In MIT’s Comparative Media Studies/Writing programs, we try to distinguish ourselves from other universities’ humanities programs by recruiting and featuring faculty with tech and digital production skills. We just hired a professor who studies drones as a way to get at questions about the culture of surveillance, and we have another faculty member—with a joint appointment with MIT’s Computer Science and Artificial Intelligence Lab—who co-produced a VR project that puts you face to face with combatants in places like Gaza and Tel Aviv.
However Professor Nick Montfort SM ’98 may be our most obvious node between media studies, writing, theory, and practice. Montfort is best known for his work in “generative poetry,” using code to algorithmically create meaningful poetic texts. For example, in 2012, he and nine other authors used a single line of Commodore 64 code to explore how code is now totally embedded in our culture. Give it a read.
Last year, though, Montfort came at his studies from the other side: instead of presenting code to others and trying to make the case that it is worthy of study as art, he wrote a book that teaches students and scholars how to write that code themselves. Exploratory Programming for the Arts and Humanities “reveals programming to be not merely a technical exercise within given constraints but a tool for sketching, brainstorming, and inquiring about important topics.” To me, as someone with a traditional humanities background who has nevertheless been inspired by MIT colleagues to try things like Internet-of-Things projects and 3D printing, that is way fascinating.

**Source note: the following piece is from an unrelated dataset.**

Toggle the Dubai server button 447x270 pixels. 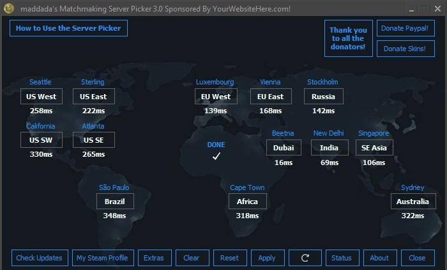[284, 147]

So I interviewed Montfort on his book and work. We recorded this podcast together a couple weeks ago, just as he was preparing for a semester teaching courses on non-narrative digital uses of text and, conversely, interactive narrative. The common thread? The caveat to registrants is that “programming ability [is] helpful.” Take it from him: there is a huge opportunity, and not just for MIT students, to make programming an integral part of your creative life.